▶ [EXERCISE AIM]: Reproduce all the data, character for character.

- Opening Delimiter -

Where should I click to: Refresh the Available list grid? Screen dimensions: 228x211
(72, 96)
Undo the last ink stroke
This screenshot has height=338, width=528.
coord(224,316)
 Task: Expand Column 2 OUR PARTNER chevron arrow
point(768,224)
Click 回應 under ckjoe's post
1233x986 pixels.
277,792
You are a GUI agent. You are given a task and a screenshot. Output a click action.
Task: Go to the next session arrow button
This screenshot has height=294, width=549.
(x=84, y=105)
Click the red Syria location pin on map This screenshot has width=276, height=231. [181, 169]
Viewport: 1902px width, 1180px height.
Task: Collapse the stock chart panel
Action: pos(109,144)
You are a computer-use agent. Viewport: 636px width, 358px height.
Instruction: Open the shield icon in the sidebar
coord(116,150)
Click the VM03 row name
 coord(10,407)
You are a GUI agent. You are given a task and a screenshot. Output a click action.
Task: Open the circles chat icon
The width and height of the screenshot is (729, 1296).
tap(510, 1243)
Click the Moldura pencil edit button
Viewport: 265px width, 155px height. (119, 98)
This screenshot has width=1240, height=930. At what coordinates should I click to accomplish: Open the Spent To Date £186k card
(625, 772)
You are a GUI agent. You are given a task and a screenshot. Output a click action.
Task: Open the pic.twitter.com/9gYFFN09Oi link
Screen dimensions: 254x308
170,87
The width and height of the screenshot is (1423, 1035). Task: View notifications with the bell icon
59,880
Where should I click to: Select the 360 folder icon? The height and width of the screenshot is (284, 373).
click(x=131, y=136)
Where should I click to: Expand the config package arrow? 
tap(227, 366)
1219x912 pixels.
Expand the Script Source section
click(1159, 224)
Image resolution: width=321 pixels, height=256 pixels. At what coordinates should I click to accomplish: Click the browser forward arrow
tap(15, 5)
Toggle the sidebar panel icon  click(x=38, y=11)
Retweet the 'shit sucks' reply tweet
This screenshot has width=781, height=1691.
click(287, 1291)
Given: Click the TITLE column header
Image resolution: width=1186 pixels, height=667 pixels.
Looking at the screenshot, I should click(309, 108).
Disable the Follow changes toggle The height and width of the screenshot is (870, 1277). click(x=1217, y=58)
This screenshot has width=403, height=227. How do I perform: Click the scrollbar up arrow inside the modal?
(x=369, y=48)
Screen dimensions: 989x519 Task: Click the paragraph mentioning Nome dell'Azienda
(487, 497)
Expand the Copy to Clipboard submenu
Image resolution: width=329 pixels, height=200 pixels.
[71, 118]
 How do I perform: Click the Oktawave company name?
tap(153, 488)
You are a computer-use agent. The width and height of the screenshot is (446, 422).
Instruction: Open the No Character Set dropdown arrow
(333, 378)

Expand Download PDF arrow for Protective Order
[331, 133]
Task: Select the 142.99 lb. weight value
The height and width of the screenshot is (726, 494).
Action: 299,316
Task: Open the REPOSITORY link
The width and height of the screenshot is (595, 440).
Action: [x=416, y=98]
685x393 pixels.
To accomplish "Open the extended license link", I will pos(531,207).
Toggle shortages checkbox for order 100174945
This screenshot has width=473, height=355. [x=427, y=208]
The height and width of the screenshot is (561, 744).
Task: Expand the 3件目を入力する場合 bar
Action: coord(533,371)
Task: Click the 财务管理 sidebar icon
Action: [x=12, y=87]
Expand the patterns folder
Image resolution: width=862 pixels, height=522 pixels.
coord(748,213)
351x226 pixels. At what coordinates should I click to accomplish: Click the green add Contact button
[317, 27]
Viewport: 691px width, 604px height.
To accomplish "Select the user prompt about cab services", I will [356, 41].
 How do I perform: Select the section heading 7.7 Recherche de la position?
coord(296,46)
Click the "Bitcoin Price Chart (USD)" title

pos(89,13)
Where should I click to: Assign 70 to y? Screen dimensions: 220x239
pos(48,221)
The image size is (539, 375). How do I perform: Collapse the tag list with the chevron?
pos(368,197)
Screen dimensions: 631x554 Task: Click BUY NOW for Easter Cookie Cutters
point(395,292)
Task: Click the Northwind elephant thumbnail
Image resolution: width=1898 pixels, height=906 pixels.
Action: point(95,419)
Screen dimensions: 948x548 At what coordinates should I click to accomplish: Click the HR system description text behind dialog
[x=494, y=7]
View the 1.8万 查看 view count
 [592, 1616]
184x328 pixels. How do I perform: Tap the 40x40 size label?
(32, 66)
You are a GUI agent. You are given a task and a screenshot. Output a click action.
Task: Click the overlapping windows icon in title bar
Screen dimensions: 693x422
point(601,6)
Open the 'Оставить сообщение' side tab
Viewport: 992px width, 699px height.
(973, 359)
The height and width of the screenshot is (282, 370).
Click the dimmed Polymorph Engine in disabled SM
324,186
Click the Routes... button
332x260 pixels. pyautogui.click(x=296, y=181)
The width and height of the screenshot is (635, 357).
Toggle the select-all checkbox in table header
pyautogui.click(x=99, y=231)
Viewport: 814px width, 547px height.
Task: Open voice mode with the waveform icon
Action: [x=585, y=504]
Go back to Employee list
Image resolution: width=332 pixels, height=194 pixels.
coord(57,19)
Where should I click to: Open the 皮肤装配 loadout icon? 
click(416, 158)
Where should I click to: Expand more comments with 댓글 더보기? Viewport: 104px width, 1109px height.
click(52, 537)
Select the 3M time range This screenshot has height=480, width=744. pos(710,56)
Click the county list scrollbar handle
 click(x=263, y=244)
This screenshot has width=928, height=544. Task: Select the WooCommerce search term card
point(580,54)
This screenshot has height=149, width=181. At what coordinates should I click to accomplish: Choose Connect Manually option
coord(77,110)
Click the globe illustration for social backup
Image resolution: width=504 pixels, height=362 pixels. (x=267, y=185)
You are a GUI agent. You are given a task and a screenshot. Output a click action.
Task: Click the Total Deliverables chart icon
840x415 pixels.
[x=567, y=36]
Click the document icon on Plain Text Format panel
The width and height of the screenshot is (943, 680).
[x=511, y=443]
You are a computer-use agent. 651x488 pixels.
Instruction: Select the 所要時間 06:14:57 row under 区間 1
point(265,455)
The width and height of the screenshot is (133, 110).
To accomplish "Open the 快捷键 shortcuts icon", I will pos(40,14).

- Closing Delimiter -

▶ [WRITTEN SOLUTION]:
Where should I click to: Refresh the Available list grid? Screen dimensions: 228x211
(72, 96)
Undo the last ink stroke
This screenshot has height=338, width=528.
coord(224,316)
 Task: Expand Column 2 OUR PARTNER chevron arrow
point(768,224)
Click 回應 under ckjoe's post
1233x986 pixels.
277,792
You are a GUI agent. You are given a task and a screenshot. Output a click action.
Task: Go to the next session arrow button
This screenshot has height=294, width=549.
(x=84, y=105)
Click the red Syria location pin on map This screenshot has width=276, height=231. [181, 169]
Viewport: 1902px width, 1180px height.
Task: Collapse the stock chart panel
Action: pos(109,144)
You are a computer-use agent. Viewport: 636px width, 358px height.
Instruction: Open the shield icon in the sidebar
coord(116,150)
Click the VM03 row name
 coord(10,407)
You are a GUI agent. You are given a task and a screenshot. Output a click action.
Task: Open the circles chat icon
The width and height of the screenshot is (729, 1296).
tap(510, 1243)
Click the Moldura pencil edit button
Viewport: 265px width, 155px height. (119, 98)
This screenshot has width=1240, height=930. At what coordinates should I click to accomplish: Open the Spent To Date £186k card
(625, 772)
You are a GUI agent. You are given a task and a screenshot. Output a click action.
Task: Open the pic.twitter.com/9gYFFN09Oi link
Screen dimensions: 254x308
170,87
The width and height of the screenshot is (1423, 1035). Task: View notifications with the bell icon
59,880
Where should I click to: Select the 360 folder icon? The height and width of the screenshot is (284, 373).
click(x=131, y=136)
Where should I click to: Expand the config package arrow? 
tap(227, 366)
1219x912 pixels.
Expand the Script Source section
click(1159, 224)
Image resolution: width=321 pixels, height=256 pixels. At what coordinates should I click to accomplish: Click the browser forward arrow
tap(15, 5)
Toggle the sidebar panel icon  click(x=38, y=11)
Retweet the 'shit sucks' reply tweet
This screenshot has width=781, height=1691.
click(287, 1291)
Given: Click the TITLE column header
Image resolution: width=1186 pixels, height=667 pixels.
Looking at the screenshot, I should click(309, 108).
Disable the Follow changes toggle The height and width of the screenshot is (870, 1277). click(x=1217, y=58)
This screenshot has width=403, height=227. How do I perform: Click the scrollbar up arrow inside the modal?
(x=369, y=48)
Screen dimensions: 989x519 Task: Click the paragraph mentioning Nome dell'Azienda
(487, 497)
Expand the Copy to Clipboard submenu
Image resolution: width=329 pixels, height=200 pixels.
[71, 118]
 How do I perform: Click the Oktawave company name?
tap(153, 488)
You are a computer-use agent. The width and height of the screenshot is (446, 422).
Instruction: Open the No Character Set dropdown arrow
(333, 378)

Expand Download PDF arrow for Protective Order
[331, 133]
Task: Select the 142.99 lb. weight value
The height and width of the screenshot is (726, 494).
Action: 299,316
Task: Open the REPOSITORY link
The width and height of the screenshot is (595, 440).
Action: [x=416, y=98]
685x393 pixels.
To accomplish "Open the extended license link", I will pos(531,207).
Toggle shortages checkbox for order 100174945
This screenshot has width=473, height=355. [x=427, y=208]
The height and width of the screenshot is (561, 744).
Task: Expand the 3件目を入力する場合 bar
Action: coord(533,371)
Task: Click the 财务管理 sidebar icon
Action: [x=12, y=87]
Expand the patterns folder
Image resolution: width=862 pixels, height=522 pixels.
coord(748,213)
351x226 pixels. At what coordinates should I click to accomplish: Click the green add Contact button
[317, 27]
Viewport: 691px width, 604px height.
To accomplish "Select the user prompt about cab services", I will [356, 41].
 How do I perform: Select the section heading 7.7 Recherche de la position?
coord(296,46)
Click the "Bitcoin Price Chart (USD)" title

pos(89,13)
Where should I click to: Assign 70 to y? Screen dimensions: 220x239
pos(48,221)
The image size is (539, 375). How do I perform: Collapse the tag list with the chevron?
pos(368,197)
Screen dimensions: 631x554 Task: Click BUY NOW for Easter Cookie Cutters
point(395,292)
Task: Click the Northwind elephant thumbnail
Image resolution: width=1898 pixels, height=906 pixels.
Action: point(95,419)
Screen dimensions: 948x548 At what coordinates should I click to accomplish: Click the HR system description text behind dialog
[x=494, y=7]
View the 1.8万 查看 view count
 [592, 1616]
184x328 pixels. How do I perform: Tap the 40x40 size label?
(32, 66)
You are a GUI agent. You are given a task and a screenshot. Output a click action.
Task: Click the overlapping windows icon in title bar
Screen dimensions: 693x422
point(601,6)
Open the 'Оставить сообщение' side tab
Viewport: 992px width, 699px height.
(973, 359)
The height and width of the screenshot is (282, 370).
Click the dimmed Polymorph Engine in disabled SM
324,186
Click the Routes... button
332x260 pixels. pyautogui.click(x=296, y=181)
The width and height of the screenshot is (635, 357).
Toggle the select-all checkbox in table header
pyautogui.click(x=99, y=231)
Viewport: 814px width, 547px height.
Task: Open voice mode with the waveform icon
Action: [x=585, y=504]
Go back to Employee list
Image resolution: width=332 pixels, height=194 pixels.
coord(57,19)
Where should I click to: Open the 皮肤装配 loadout icon? 
click(416, 158)
Where should I click to: Expand more comments with 댓글 더보기? Viewport: 104px width, 1109px height.
click(52, 537)
Select the 3M time range This screenshot has height=480, width=744. pos(710,56)
Click the county list scrollbar handle
 click(x=263, y=244)
This screenshot has width=928, height=544. Task: Select the WooCommerce search term card
point(580,54)
This screenshot has height=149, width=181. At what coordinates should I click to accomplish: Choose Connect Manually option
coord(77,110)
Click the globe illustration for social backup
Image resolution: width=504 pixels, height=362 pixels. (x=267, y=185)
You are a GUI agent. You are given a task and a screenshot. Output a click action.
Task: Click the Total Deliverables chart icon
840x415 pixels.
[x=567, y=36]
Click the document icon on Plain Text Format panel
The width and height of the screenshot is (943, 680).
[x=511, y=443]
You are a computer-use agent. 651x488 pixels.
Instruction: Select the 所要時間 06:14:57 row under 区間 1
point(265,455)
The width and height of the screenshot is (133, 110).
To accomplish "Open the 快捷键 shortcuts icon", I will pos(40,14).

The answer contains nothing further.